Text
I'm sure this is true for some people but certainly not for everyone.


----------



## InLight-Tone

youngpokie said:


> Writing by hand is still faster than entering notes via keyboard


Quite the opposite I would say...
"I agree with thesweetestpunch about keyboard skills and your advantage as a guitarist, but in the end there are lots of working composers who point-and-click their way to stardom. That said, if I can lay down a cue in 30 minutes that you have to spend 3 hours clicking in I am going to beat you at the game in the long run. This business is about deadlines. DONE is better than GOOD."


----------



## youngpokie

InLight-Tone said:


> Quite the opposite I would say...
> "I agree with thesweetestpunch about keyboard skills and your advantage as a guitarist, but in the end there are lots of working composers who point-and-click their way to stardom. That said, if I can lay down a cue in 30 minutes that you have to spend 3 hours clicking in I am going to beat you at the game in the long run. This business is about deadlines. DONE is better than GOOD."


I was talking about writing notes, either by hand or via notation program. This obviously is not necessary if "you lay down a cue in 30 minutes"...


----------



## chillbot

youngpokie said:


> I was talking about writing notes, either by hand or via notation program.


I was also referring to this and it certainly depends on context as well as the user's skill... slews of 16th notes can go by much quicker in a notation program.


----------



## youngpokie

chillbot said:


> it certainly depends on context as well as the user's skill... slews of 16th notes can go by much quicker in a notation program.


Very true! Anything that can be copy-pasted with a key command will be faster on a computer than by hand. Editing, deleting are faster too. If the music is relatively simple, and is written/revised while playing on a keyboard, I think DAW already won.


----------



## X-Bassist

InLight-Tone said:


> DONE is better than GOOD


They are not mutually exclusive, as we gain experience we get faster and discover shortcuts (if we are smart) to get to “good AND fast”. But if you believe compromise in quality is essential to getting it done, then yes, for you that is correct. I’m still holding faith in “Good and fast” (I never mention great 😄).


----------



## InLight-Tone

youngpokie said:


> I was talking about writing notes, either by hand or via notation program. This obviously is not necessary if "you lay down a cue in 30 minutes"...


That's a quote from someone else I saved. I WISH I could lay down a quality cue in 30 minutes!!!


----------



## Willowtree

I'm rather amused still that the comment I made about our brains being the most intelligent orchestration tool - a comment made in jest - lead to so much drama.

Source records

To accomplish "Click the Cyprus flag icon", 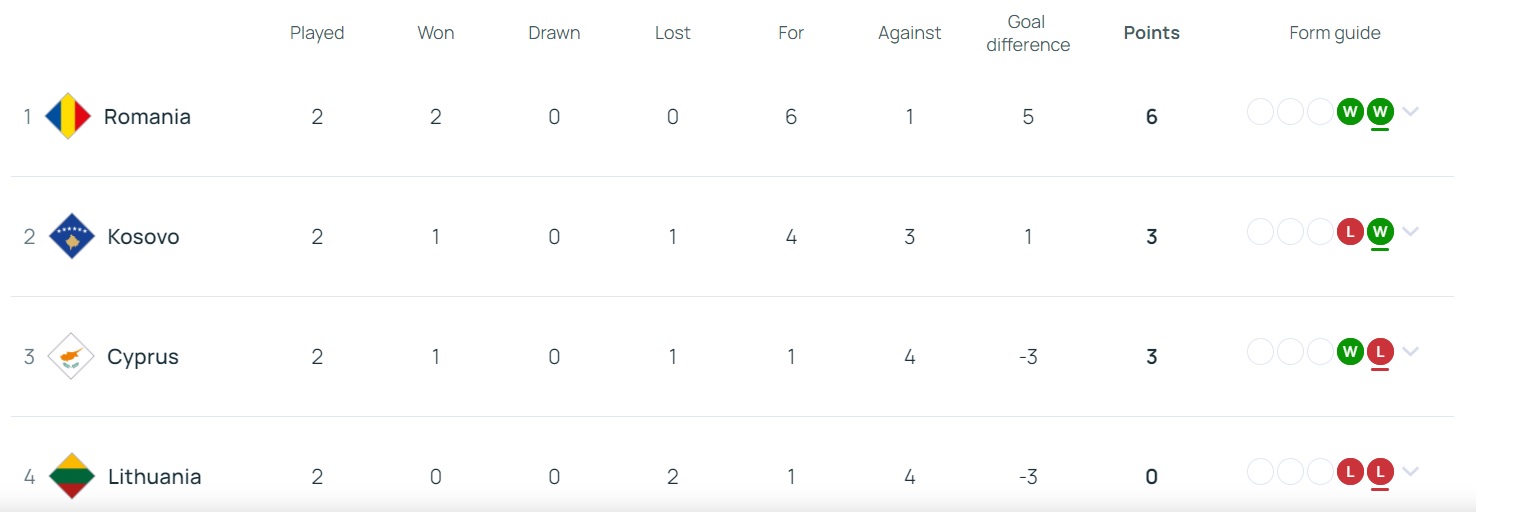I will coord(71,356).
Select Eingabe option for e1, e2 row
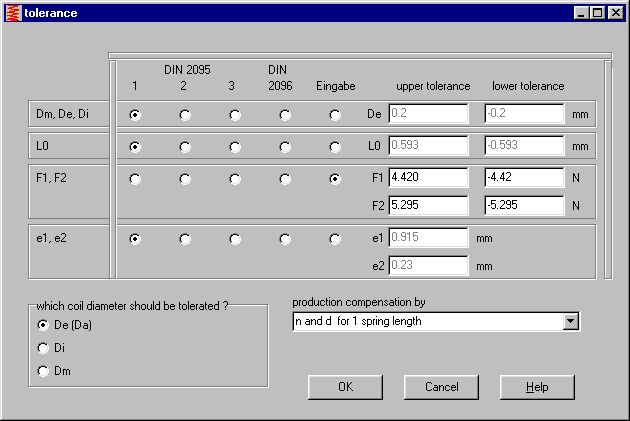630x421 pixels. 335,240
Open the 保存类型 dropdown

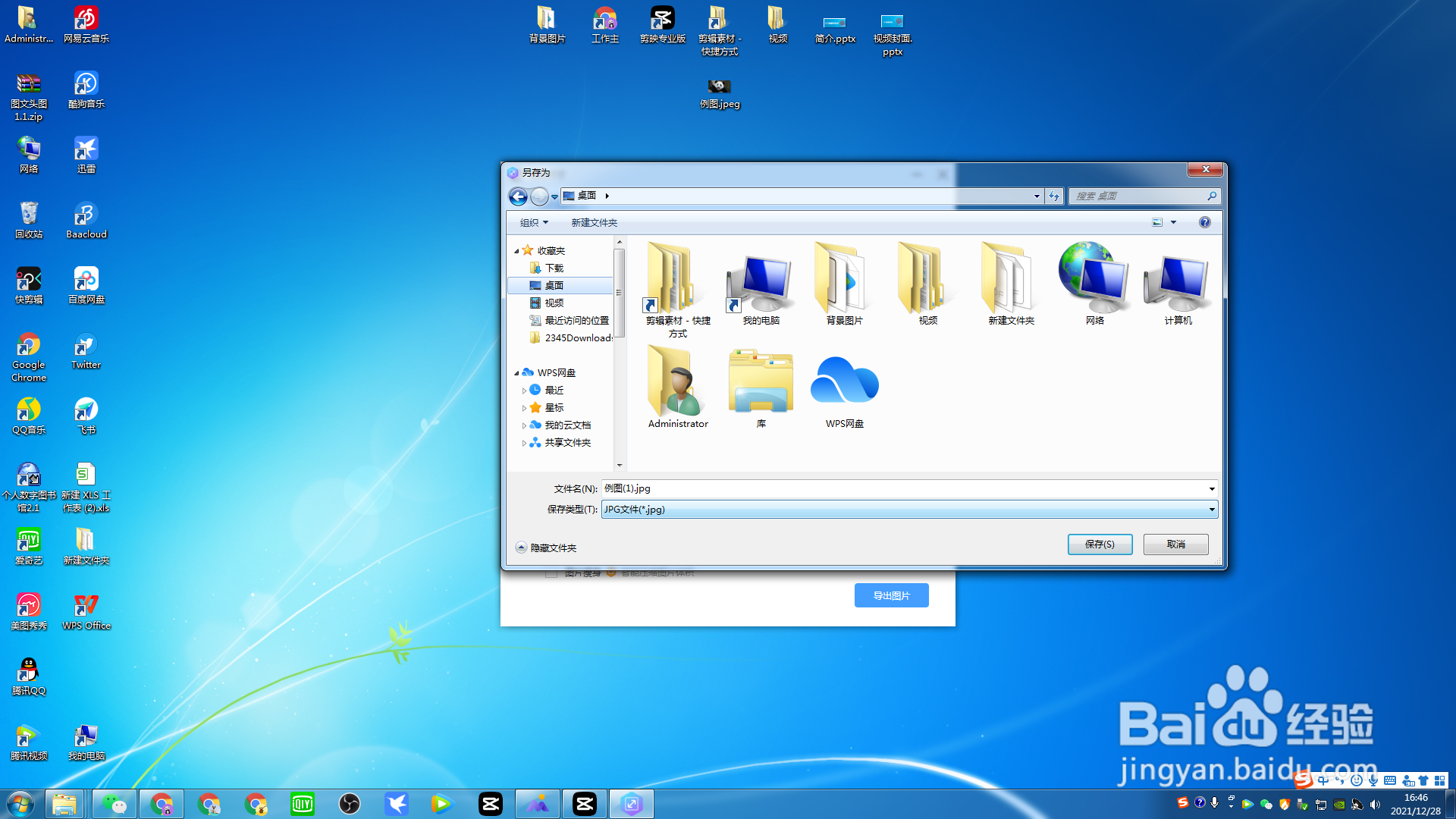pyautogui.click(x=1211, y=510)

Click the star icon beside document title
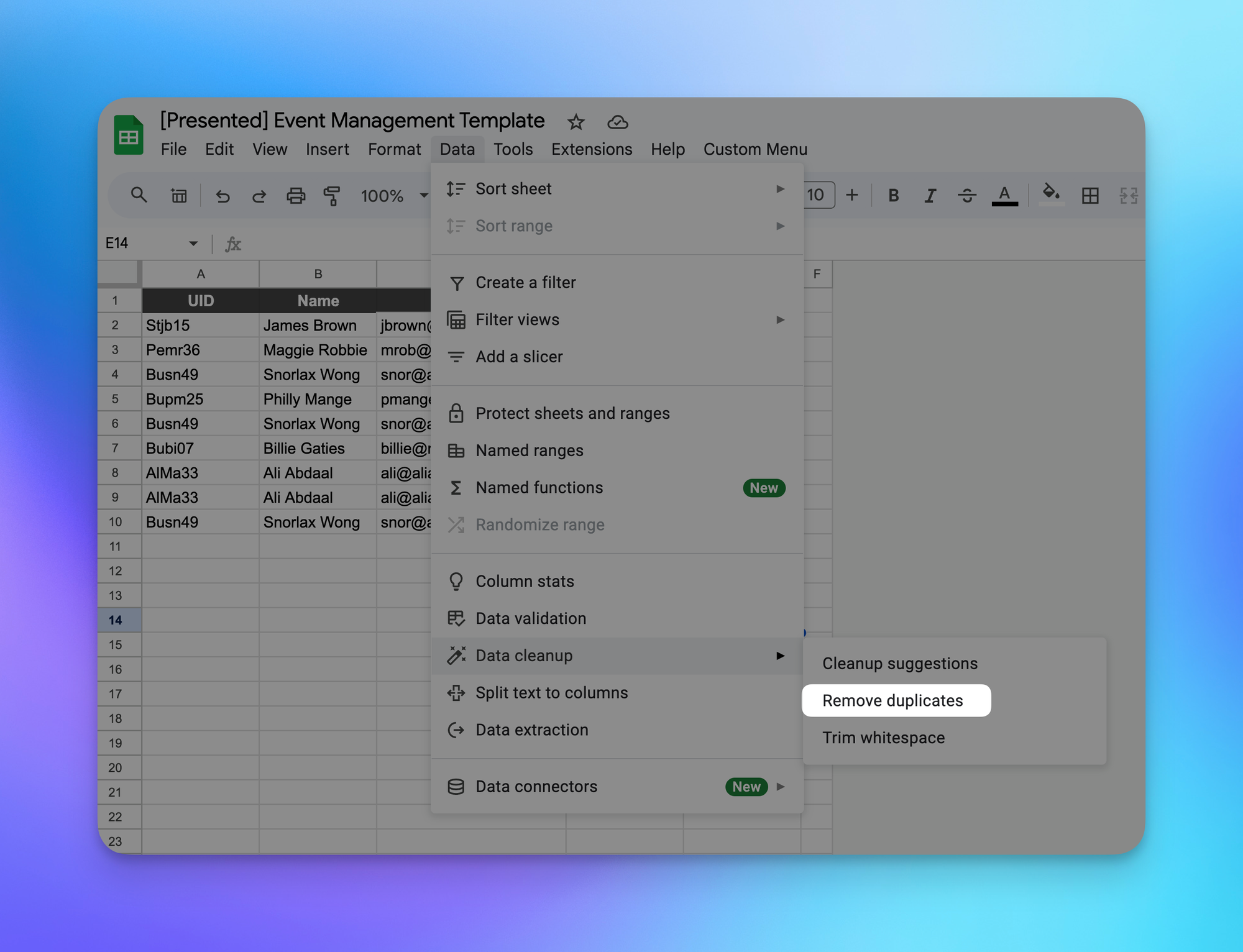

* * *

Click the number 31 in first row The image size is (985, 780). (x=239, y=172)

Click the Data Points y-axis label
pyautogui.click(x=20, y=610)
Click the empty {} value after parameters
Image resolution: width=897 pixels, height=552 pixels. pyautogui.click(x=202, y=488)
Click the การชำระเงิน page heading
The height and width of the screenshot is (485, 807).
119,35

==

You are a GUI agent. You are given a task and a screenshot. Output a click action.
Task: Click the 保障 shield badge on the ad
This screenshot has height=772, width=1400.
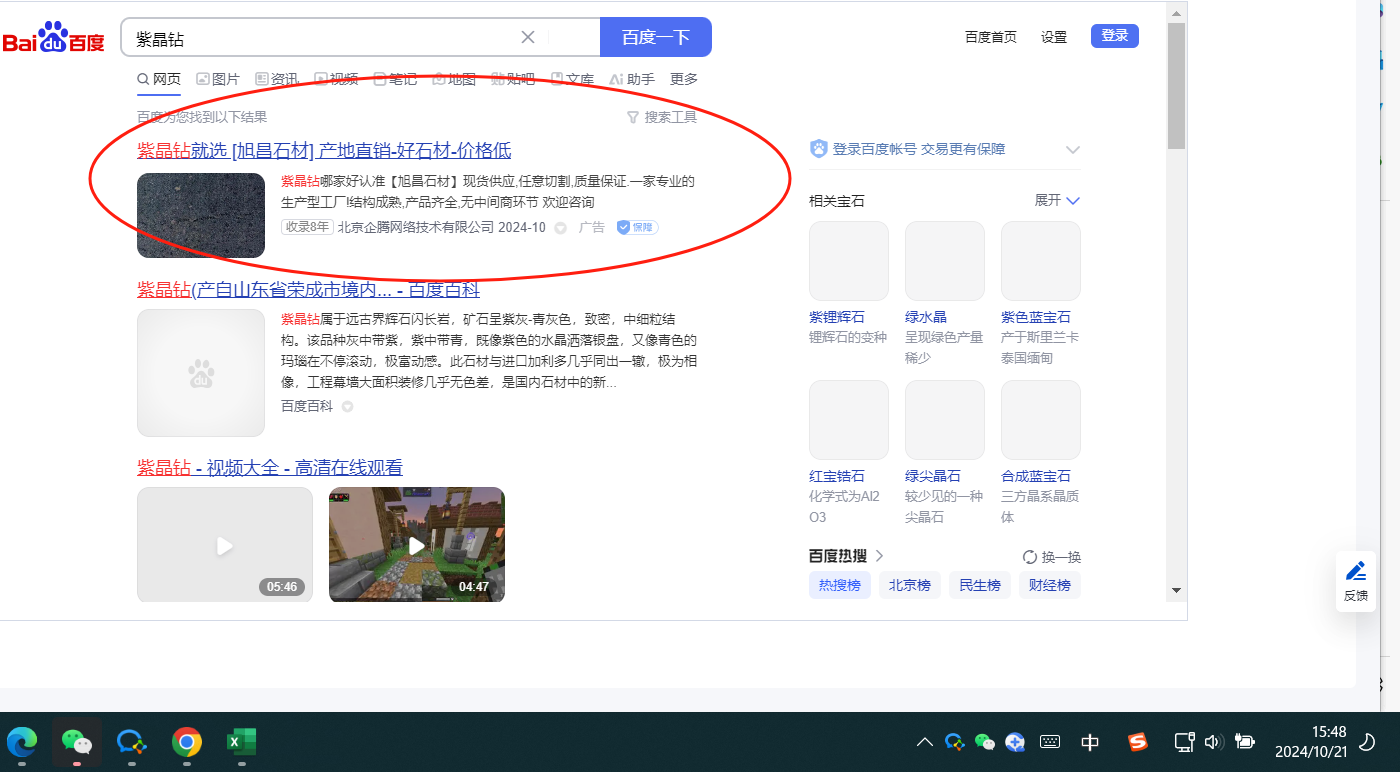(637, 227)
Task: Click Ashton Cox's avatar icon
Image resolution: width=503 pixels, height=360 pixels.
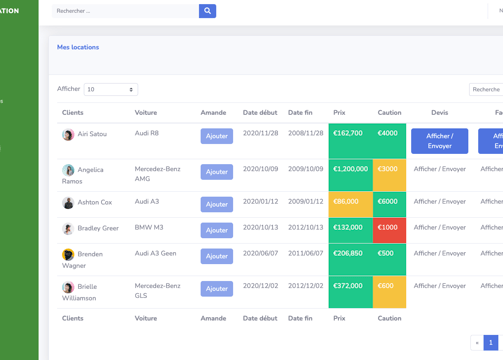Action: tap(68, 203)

Complete the following
[1] In the forum thread, what does chillbot say can go by much quicker in a notation program?
[2] How many lines of the rows contain the string "height"? Case counts, and your reply should be only the number.
The rows are unrelated to the forum thread.

Solutions to the exercise
[1] Slews of 16th notes.

[2] 4